O que os consumidores querem
Parte 2: Paris, Nova Iorque, São Paulo…Terlingua. Uma boa experiência de compras precisa de competência, não de um CEP famoso.
Nos últimos anos, já circulei pelas lojas e eventos de varejo mais badalados do mundo. De Londres a Nova Iorque, de Amsterdã a Los Angeles, da NRF à EuroShop, grandes marcas se apresentam como disruptoras do status quo. Novas flagships são inauguradas prometendo impactar o mercado de consumo. Adjetivos e hipérboles para narrar experiências de compra são usados sem pudor.

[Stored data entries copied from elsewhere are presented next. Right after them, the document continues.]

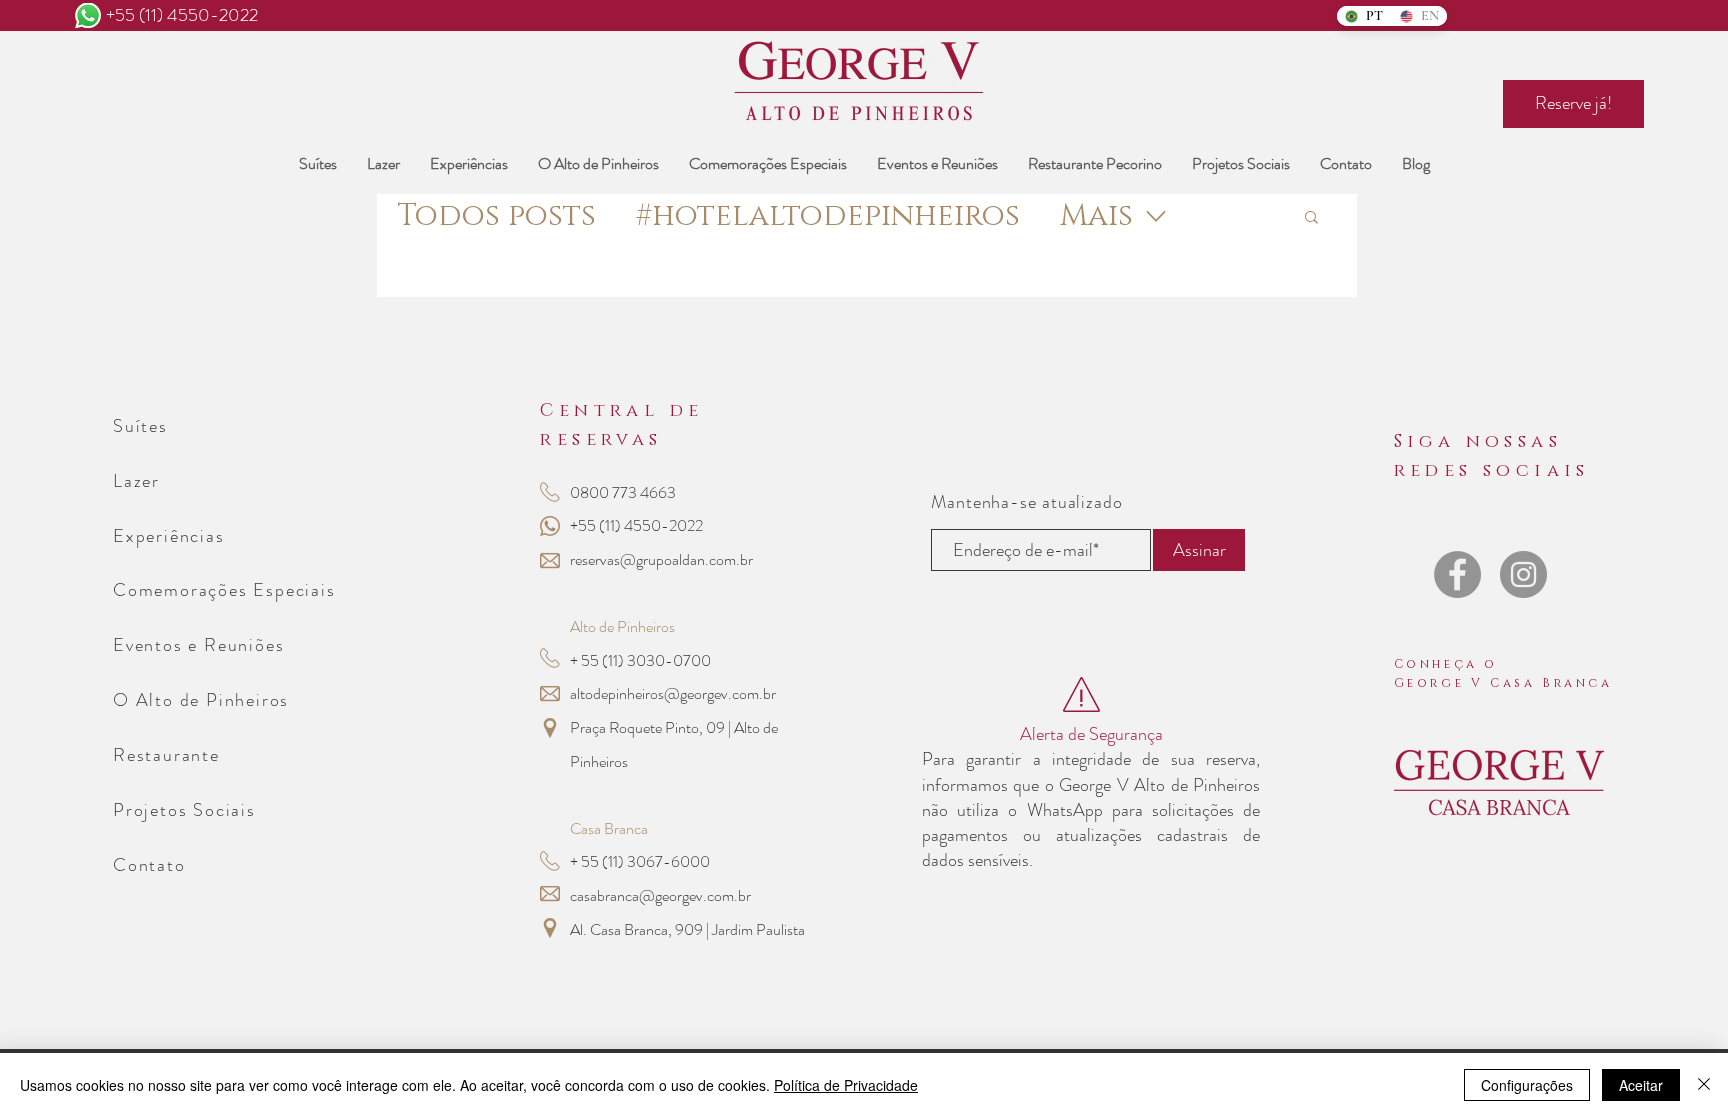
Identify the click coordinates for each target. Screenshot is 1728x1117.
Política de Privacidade (846, 1085)
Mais (1096, 216)
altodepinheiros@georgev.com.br (673, 693)
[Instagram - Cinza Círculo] (1523, 574)
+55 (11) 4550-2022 (182, 15)
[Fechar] (1704, 1085)
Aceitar (1641, 1085)
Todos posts (496, 216)
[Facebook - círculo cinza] (1457, 574)
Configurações (1527, 1085)
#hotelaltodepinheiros (828, 216)
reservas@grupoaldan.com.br (661, 559)
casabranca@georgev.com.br (660, 895)
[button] (1311, 218)
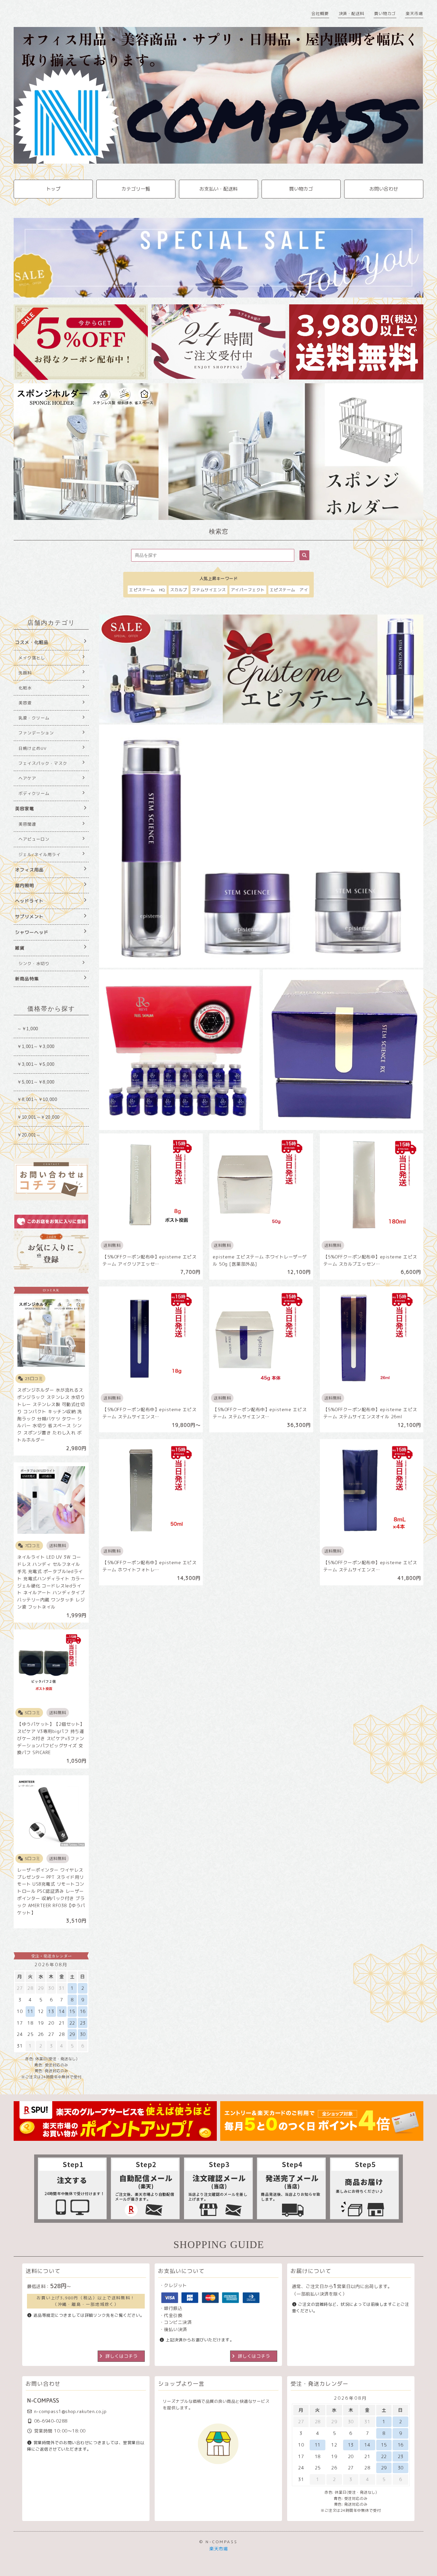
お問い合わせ (383, 188)
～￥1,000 (27, 1028)
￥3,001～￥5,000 (36, 1064)
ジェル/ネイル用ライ (39, 854)
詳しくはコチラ (121, 2356)
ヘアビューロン (34, 839)
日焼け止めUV (32, 748)
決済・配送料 (351, 13)
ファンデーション (36, 733)
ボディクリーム (34, 793)
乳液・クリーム (34, 718)
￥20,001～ (29, 1135)
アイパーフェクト (248, 590)
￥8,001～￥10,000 (37, 1099)
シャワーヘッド (31, 932)
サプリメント (29, 916)
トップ (53, 188)
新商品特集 (27, 979)
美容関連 (27, 824)
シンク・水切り (34, 963)
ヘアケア (27, 778)
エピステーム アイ (289, 590)
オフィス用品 (29, 870)
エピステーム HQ (147, 590)
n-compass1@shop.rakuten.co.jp (70, 2411)
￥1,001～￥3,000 (36, 1046)
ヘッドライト (29, 901)
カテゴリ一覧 (136, 188)
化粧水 (25, 688)
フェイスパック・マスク (42, 763)
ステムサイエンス (209, 590)
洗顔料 (25, 673)
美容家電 (24, 808)
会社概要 (319, 13)
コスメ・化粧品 (31, 642)
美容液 (25, 703)
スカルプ (178, 590)
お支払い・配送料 (218, 188)
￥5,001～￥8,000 (36, 1082)
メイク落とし (31, 658)
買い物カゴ (385, 13)
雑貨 (20, 948)
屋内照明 (24, 885)
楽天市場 (414, 13)
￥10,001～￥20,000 (38, 1117)
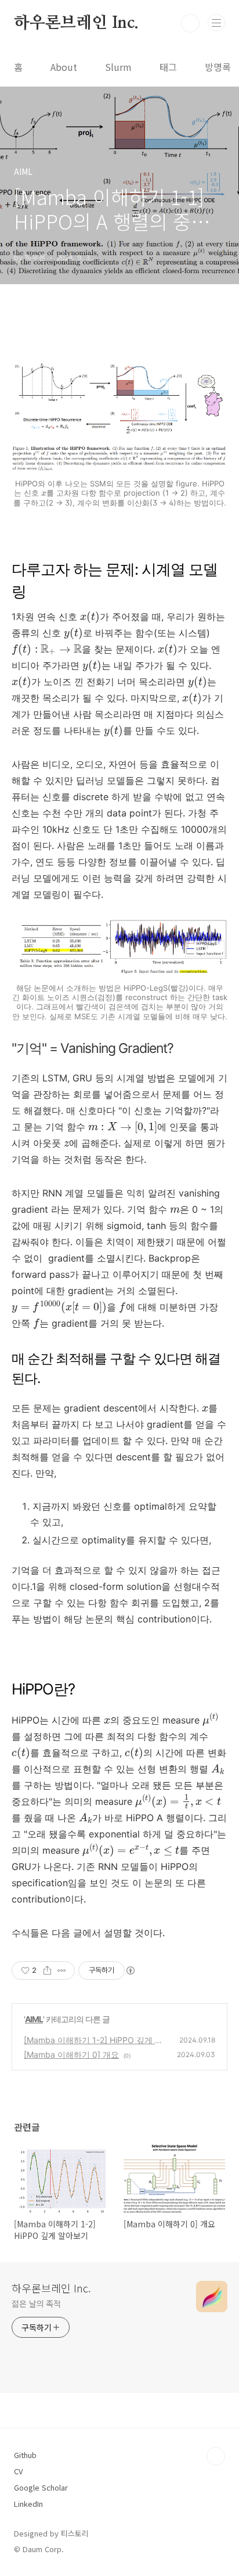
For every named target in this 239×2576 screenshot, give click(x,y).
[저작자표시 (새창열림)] (130, 1970)
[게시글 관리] (62, 1970)
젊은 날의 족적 (36, 2303)
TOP (216, 2456)
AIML (34, 2019)
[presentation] (43, 494)
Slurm (118, 67)
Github (25, 2454)
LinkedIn (28, 2503)
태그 (168, 67)
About (63, 67)
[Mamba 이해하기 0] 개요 (71, 2054)
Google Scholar (41, 2487)
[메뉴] (216, 22)
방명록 (218, 67)
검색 (190, 23)
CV (18, 2471)
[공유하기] (47, 1970)
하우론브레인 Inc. (76, 23)
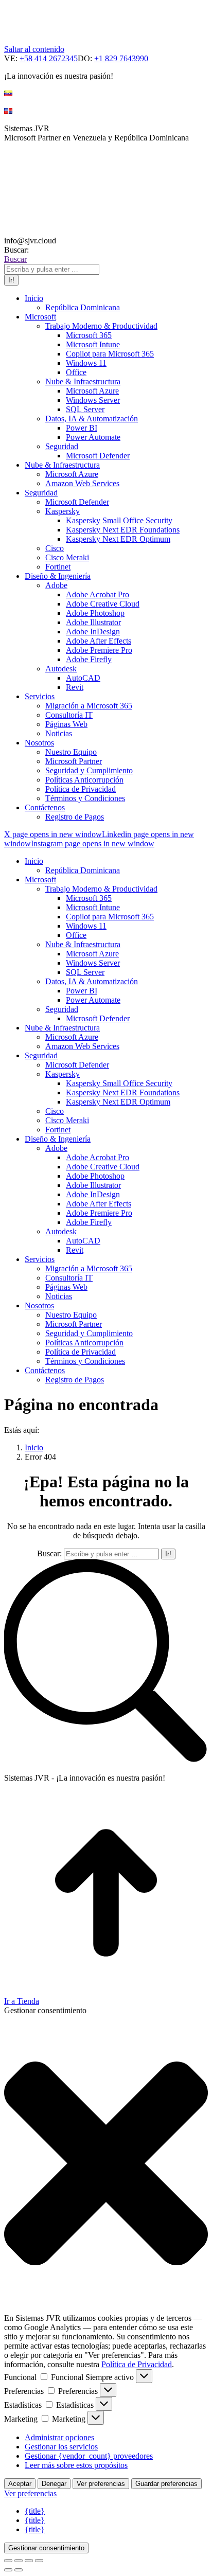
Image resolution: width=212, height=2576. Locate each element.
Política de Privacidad (136, 2364)
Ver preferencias (101, 2484)
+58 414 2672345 (49, 58)
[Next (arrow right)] (18, 2569)
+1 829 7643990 (121, 58)
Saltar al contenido (34, 49)
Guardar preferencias (166, 2484)
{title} (35, 2511)
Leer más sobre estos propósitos (76, 2465)
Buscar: (49, 1553)
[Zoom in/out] (39, 2560)
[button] (106, 2164)
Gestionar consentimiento (46, 2548)
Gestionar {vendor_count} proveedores (89, 2455)
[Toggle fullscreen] (29, 2560)
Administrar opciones (59, 2437)
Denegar (54, 2484)
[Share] (18, 2560)
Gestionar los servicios (61, 2446)
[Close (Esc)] (8, 2560)
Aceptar (19, 2484)
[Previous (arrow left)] (8, 2569)
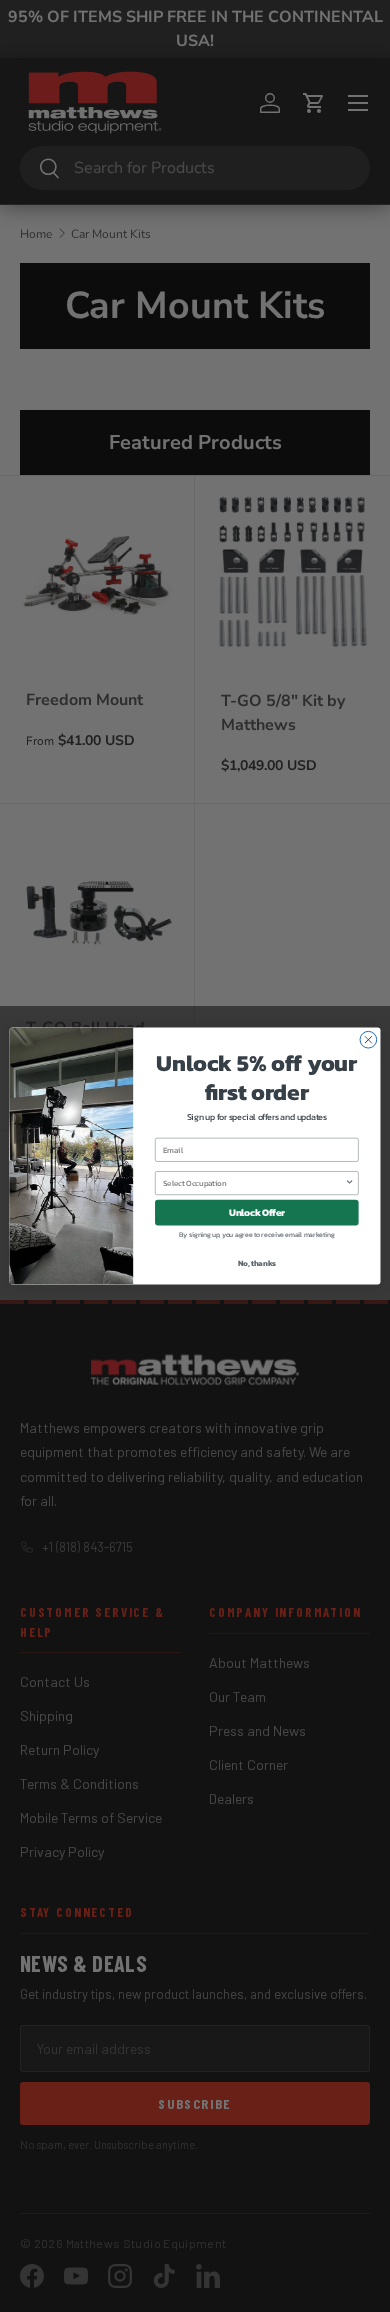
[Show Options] (350, 1183)
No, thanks (257, 1263)
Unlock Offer (257, 1212)
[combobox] (254, 1183)
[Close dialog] (368, 1039)
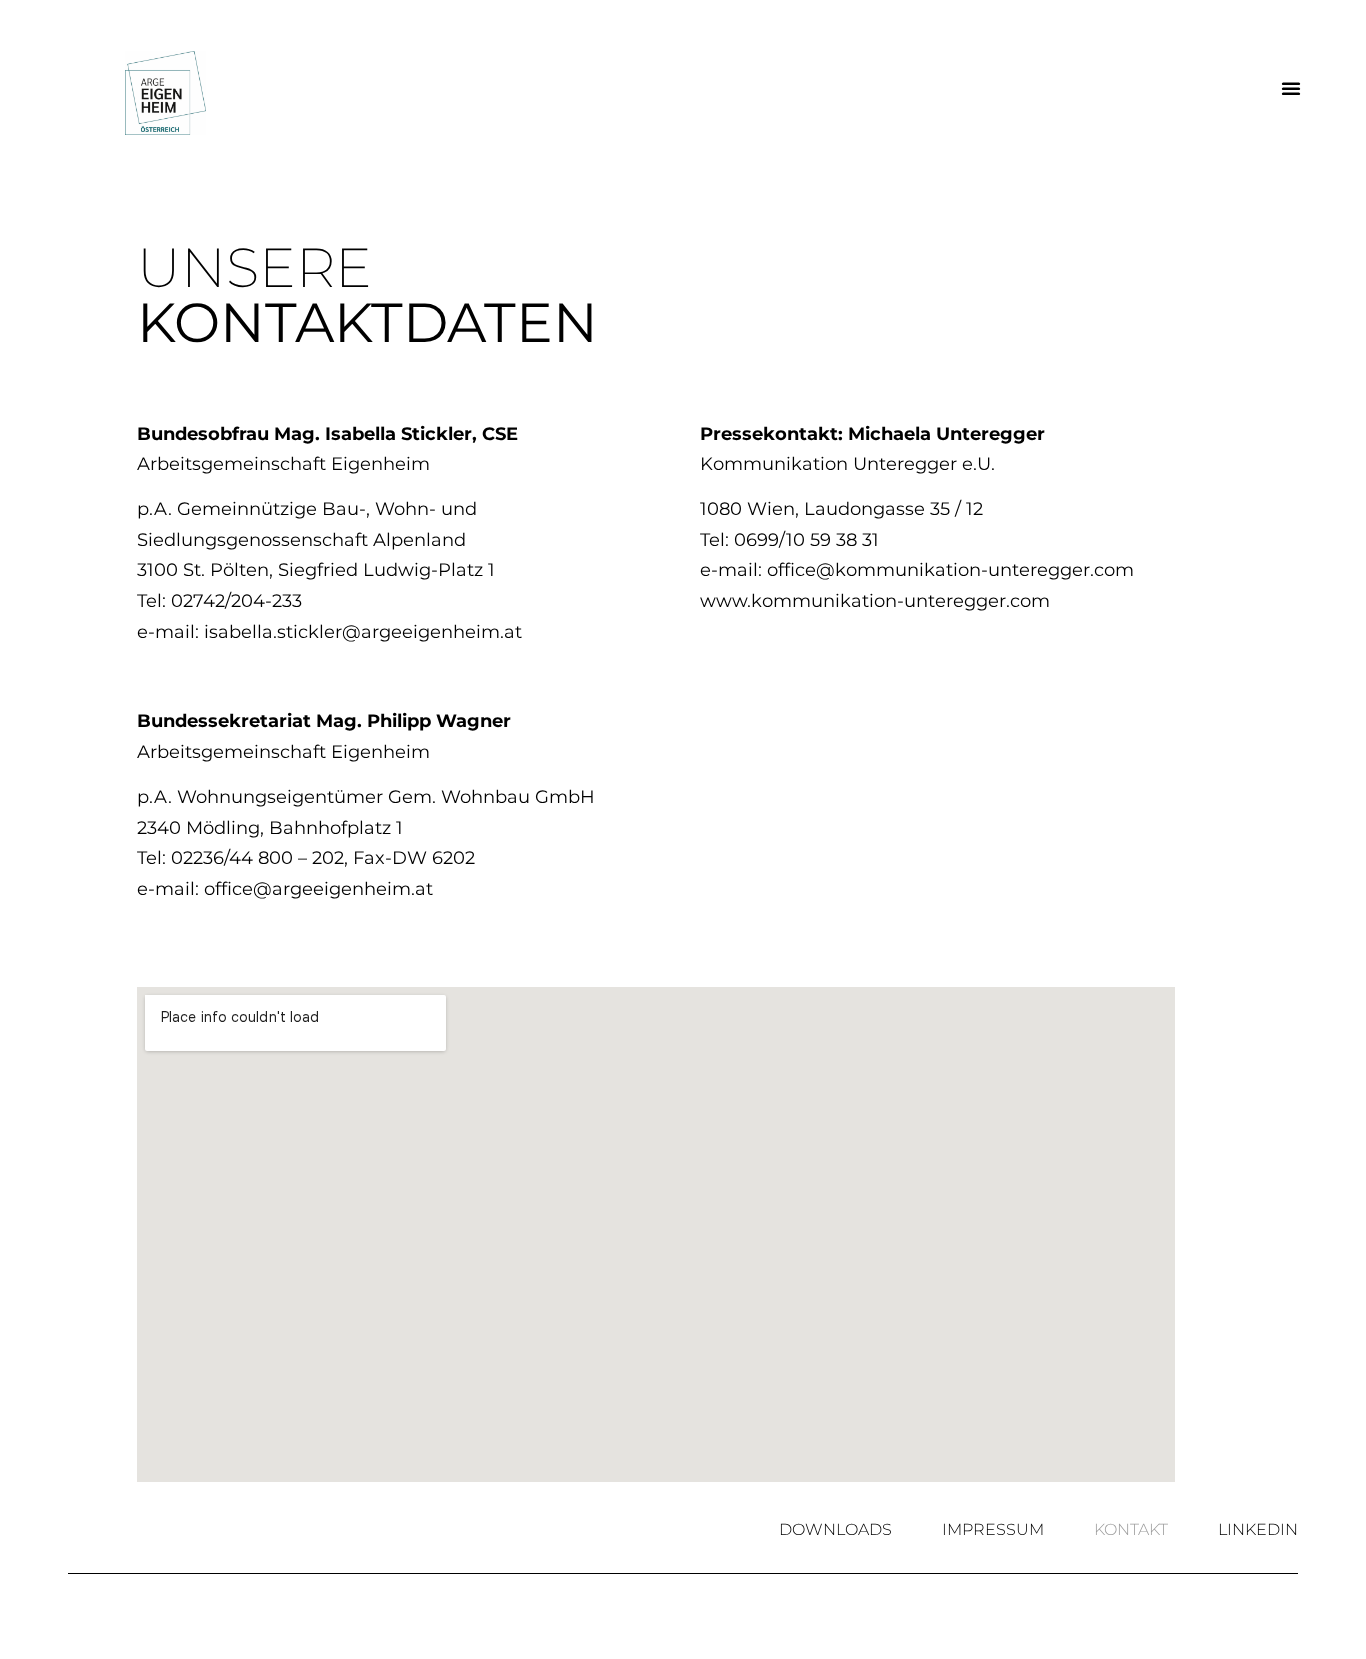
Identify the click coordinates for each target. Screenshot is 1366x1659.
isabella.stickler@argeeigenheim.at (363, 632)
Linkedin (1258, 1530)
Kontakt (1131, 1530)
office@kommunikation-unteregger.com (950, 570)
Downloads (835, 1530)
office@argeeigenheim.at (318, 889)
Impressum (993, 1530)
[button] (1291, 88)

Porém, quando a espuma evapora, são poucos os que, de fato, entregam o que prometem.
Em meu último artigo, falei sobre como a equipe de loja pode fazer a diferença na experiência de compras. Agora, também com base em fatos reais, quero desmistificar a ideia de que apenas grandes marcas, com grandes investimentos, em grandes cidades, podem proporcionar ótimas experiências ao consumidor.
No meio do deserto, uma loja
Recentemente visitei uma das áreas mais remotas do Texas, o Big Bend National Park. A região é conhecida por atrair ecoturistas e astro-turistas (sim, isso mesmo, astro-turistas). Reconhecida como International Dark Sky Park, é uma das áreas mais escuras da América do Norte, ideal para observação de astros.
A infraestrutura, no entanto, é limitada, com poucas opções de hotelaria, de comércio e de serviços. Uma das áreas com maior concentração de pessoas é Terlingua, antiga cidade mineradora, que ganhou vida no final do século XIX. Em seu auge, chegou a abrigar milhares de trabalhadores. Com o declínio da mineração nos anos 1940, tornou-se uma cidade fantasma, hoje com menos de cem moradores.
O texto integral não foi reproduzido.